• [Material for the task]
┌──
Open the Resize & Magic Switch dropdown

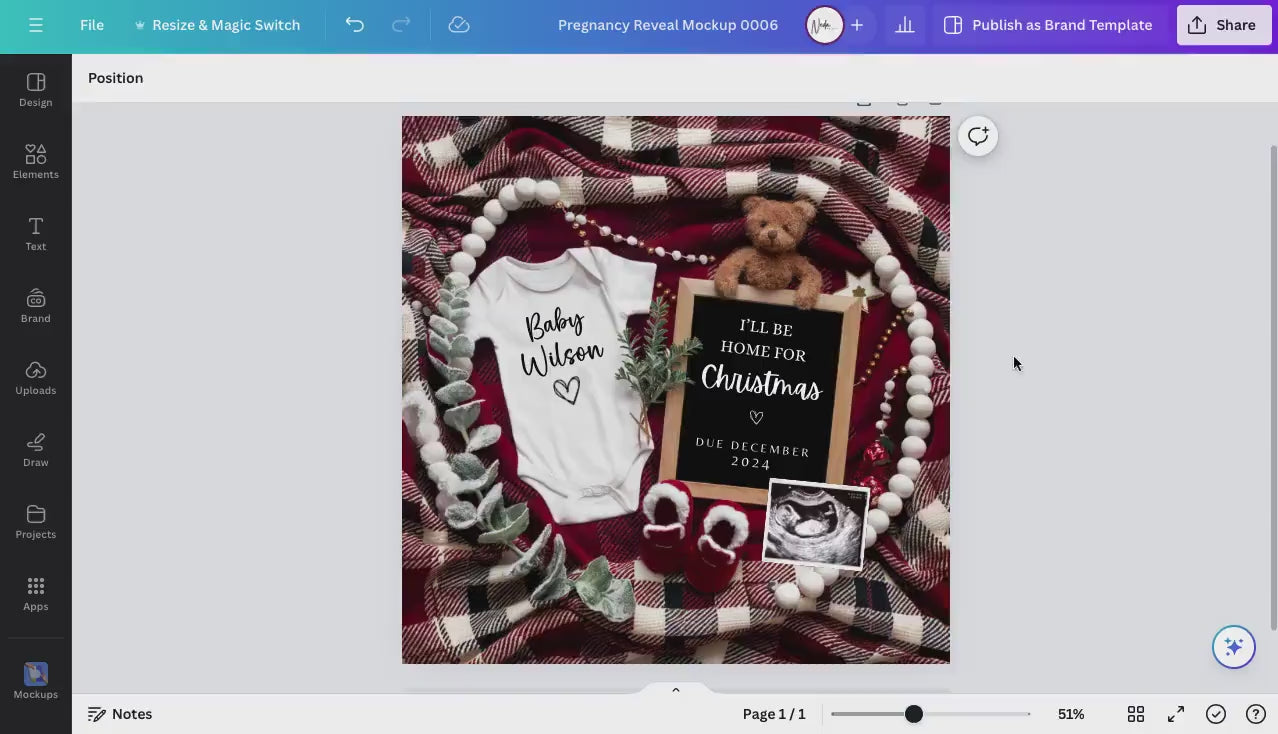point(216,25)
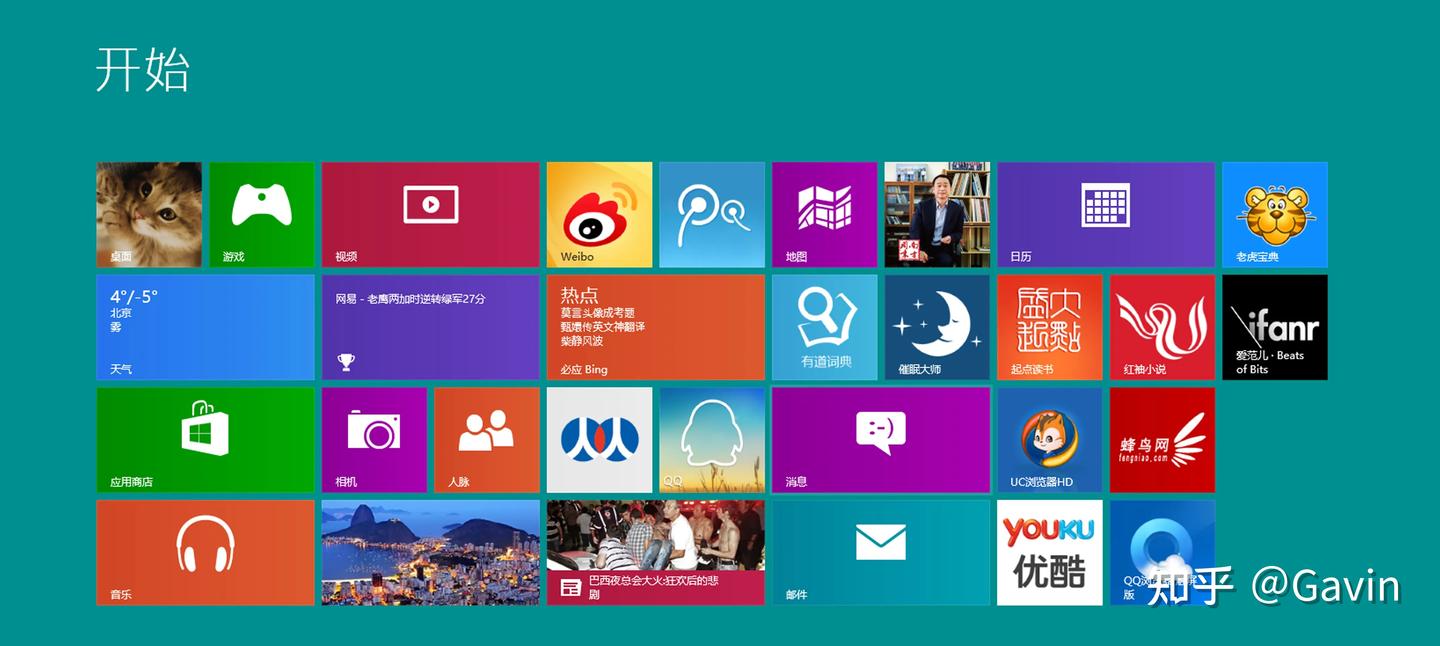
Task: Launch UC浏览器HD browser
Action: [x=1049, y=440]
└──
┌──
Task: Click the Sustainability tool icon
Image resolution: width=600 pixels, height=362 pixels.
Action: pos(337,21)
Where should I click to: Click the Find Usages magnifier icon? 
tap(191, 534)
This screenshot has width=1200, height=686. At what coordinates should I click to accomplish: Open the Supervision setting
└──
• [Prompt] The reply should consist solely of the lines above from the one that has "Task: Click the Sustainability tool icon" through the one that has "This screenshot has", reproduced exactly.

• [Answer to this problem]
Task: Click the Sustainability tool icon
Image resolution: width=600 pixels, height=362 pixels.
Action: pos(337,21)
Where should I click to: Click the Find Usages magnifier icon? 
tap(191, 534)
This screenshot has width=1200, height=686. At what coordinates should I click to accomplish: Open the Supervision setting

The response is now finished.